Herr Kollege Glaser, wir werden Ihrem Gesetzentwurf nicht zustimmen, weil er schlichtweg schlecht ist. Er ist handwerklich völlig daneben, und Sie sprechen einige Punkte in diesem Gesetzentwurf nicht an, die, wie meine Kollegen bereits ausgeführt haben, in ein Stiftungsgesetz hineingehörten. Sie erkennen nicht, dass es eine Trennung geben muss zwischen einer parteinahen Stiftung und dem Staat selbst.
Aber wenn wir schon über die AfD-Stiftung sprechen, dann muss ich Ihnen zurufen: Werden Sie sich erst einmal selbst im Klaren darüber, welche Stiftung Sie eigentlich präferieren.
Ehrlich gesagt, beide Stiftungen passen nicht zu Ihnen. Desiderius Erasmus war ein Humanist, der für Religionsfreiheit und für Toleranz eingetreten ist. Das passt nicht zu Ihrer Haltung.
Und dann lassen Sie uns auch über Gustav Stresemann sprechen. Gustav Stresemann, Friedensnobelpreisträger, wusste, dass Deutschland nur in und mit Europa existieren kann, niemals dagegen.
Er war für die Aussöhnung mit Frankreich. Ich sage Ihnen ehrlich: Wenn es mehr weitsichtige Politiker wie Gustav Stresemann in den 1920er-Jahren gegeben hätte,
wäre mehr für die Aussöhnung mit Frankreich getan worden, und vielleicht wären bitterste Stunden unserer Geschichte nicht passiert.
In diesem Zusammenhang möchte ich den Enkel von Gustav Stresemann zitieren, der gesagt hat – ich zitiere –:
Was mein Großvater schließlich aus Überzeugung vertrat, steht ja fundamental gegen das, was die AfD verkörpert.

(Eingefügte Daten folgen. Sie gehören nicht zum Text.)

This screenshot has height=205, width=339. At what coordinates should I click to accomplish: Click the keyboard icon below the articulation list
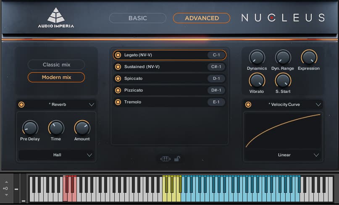165,159
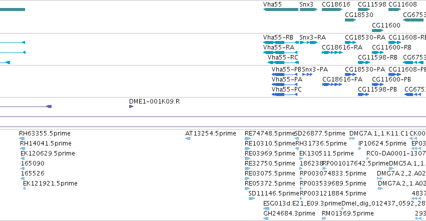Select the Vha55-RB transcript glyph

click(281, 43)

Das sollten Sie sich merken.
Der Name Gustav Stresemann passt nicht zu einer Stiftung, die Ihr Gedankengut als parteinahe Stiftung tragen würde.
Meine Damen und Herren, lassen Sie uns gemeinsam die Arbeit der politischen Stiftungen unterstützen, im Sinne der Rechtsprechung des Bundesverfassungsgerichts und einer gemeinsamen Verantwortung für Demokratie, Freiheit und Menschenrechte, für die Bildungsarbeit und für das Eintreten für Pressefreiheit. Ich sage das ganz bewusst auch in diesen Tagen, weil wir merken: Überall in Europa wird die demokratische, offene und plurale Ordnung angegriffen. Die Stiftungen stehen genau für diese Ordnung. Sie verteidigen und festigen sie. Insofern sollten wir auch nicht durch ein schlechtes Gesetz diese Stiftungen infrage stellen. Deswegen lehnen wir Ihren Antrag ab.
Interfraktionell wird Überweisung des Gesetzentwurfs auf Drucksache 19/2674 an die in der Tagesordnung aufgeführten Ausschüsse vorgeschlagen. Gibt es dazu anderweitige Vorschläge? – Das ist nicht der Fall. Dann ist die Überweisung so beschlossen.